Resize
June 30, 2025 ยท View on GitHub
The resize transforms allows to change the sizes of input files (both split larger ones and combine smaller). Per the set of transform project conventions the following runtimes are available:
- python - provides the base python-based transformation implementation.
- ray - enables the running of the base python transformation in a Ray runtime
- kfp - enables running the ray docker image
in a kubernetes cluster using a generated
yamlfile.
Also, please see the set of transform project conventions for details on general project conventions, transform configuration, testing and IDE set up.
Summary
This is a simple transformer that is resizing the input tables to a specified size.
- resizing based on in-memory size of the tables.
- resizing based on the number of rows in the tables.
Tables can be either split into smaller sizes or aggregated into larger sizes.
If the files being processed by this transform are distributed accross multiple folders, there are considerations to be taken into account. As a simple example, let's assume the input files are in folders A and B. In an older implementation, the transform would continue the resizing of files from folder B, after folder A, as if they were in folder A. In the current implementation, the resizing of files from each folder is independent of the resizing from the files from the other folders. Let's assume we have a 200-row file 1 in folder A and a 200-row file 2 in folder B and the resizing specifies output files of maximum size 150 rows, so we will end up with 2 output files of 1_1 (size: 150 rows) and 1_2 (size: 50 rows) from folder A and output files of 2_1 (size: 150 rows) and 2_2 (size: 50 rows) from folder B.
This gets more complicated when the ray implementation of this transform distributues processing files across mutiple ray working nodes. For the files in each folder, the ray workers will parallel-process the files in that folder across mutiple nodes, however, the independence of processing files across folders is preserved.
Building
A docker file that can be used for building docker image. You can use
make build
Configuration and command line Options
The set of dictionary keys holding Resize Transform configuration for values are as follows:
- max_rows_per_table - specifies max documents per table
- _max_mbytes_per_table - specifies max size of table, according to the size_type value.

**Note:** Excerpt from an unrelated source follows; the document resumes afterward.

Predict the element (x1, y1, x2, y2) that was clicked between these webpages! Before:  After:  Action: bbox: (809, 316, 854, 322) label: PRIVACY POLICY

- size_type - indicates how table size is measured. Can be one of
- memory - table size is measure by the in-process memory used by the table
- disk - table size is estimated as the on-disk size of the parquet files. This is an estimate only as files are generally compressed on disk and so may not be exact due varying compression ratios. This is the default.
Only one of the max_rows_per_table and max_mbytes_per_table may be used.
Running
Launched Command Line Options
When running the transform with the Ray launcher (i.e., TransformLauncher), the following command line arguments are additionally available the options provided by the launcher and map to the configuration keys above.
--resize_max_rows_per_table RESIZE_MAX_ROWS_PER_TABLE
Max number of rows per table
--resize_max_mbytes_per_table RESIZE_MAX_MBYTES_PER_TABLE
Max table size (MB). Size is measured according to the --resize_size_type parameter
--resize_size_type {disk,memory}
Determines how memory is measured when using the --resize_max_mbytes_per_table option.
'memory' measures the in-process memory footprint and
'disk' makes an estimate of the resulting parquet file size.
Command Line-Launched example
Creating the Virtual Environment
First we need a python environment containing the transform. We create the virtual environment in the transform folder (transforms/universal/resize):
make venv
source venv/bin/activate
Run the transform from the command line using
python -m dpk_noop.runtime --resize_max_rows_per_table= 125 \
--data_local '{ "input_folder": "test-data/input", "output_folder": "output" }'
Exit the virtual environment and list parquet files produced by the transform
deactivate
ls output
Code examples
Transforming data using the transform image
To use the transform image to transform your data, please refer to the running images quickstart, substituting the name of this transform image and runtime as appropriate.
We also provide several demos of the transform usage for different data storage options, including local file system and s3.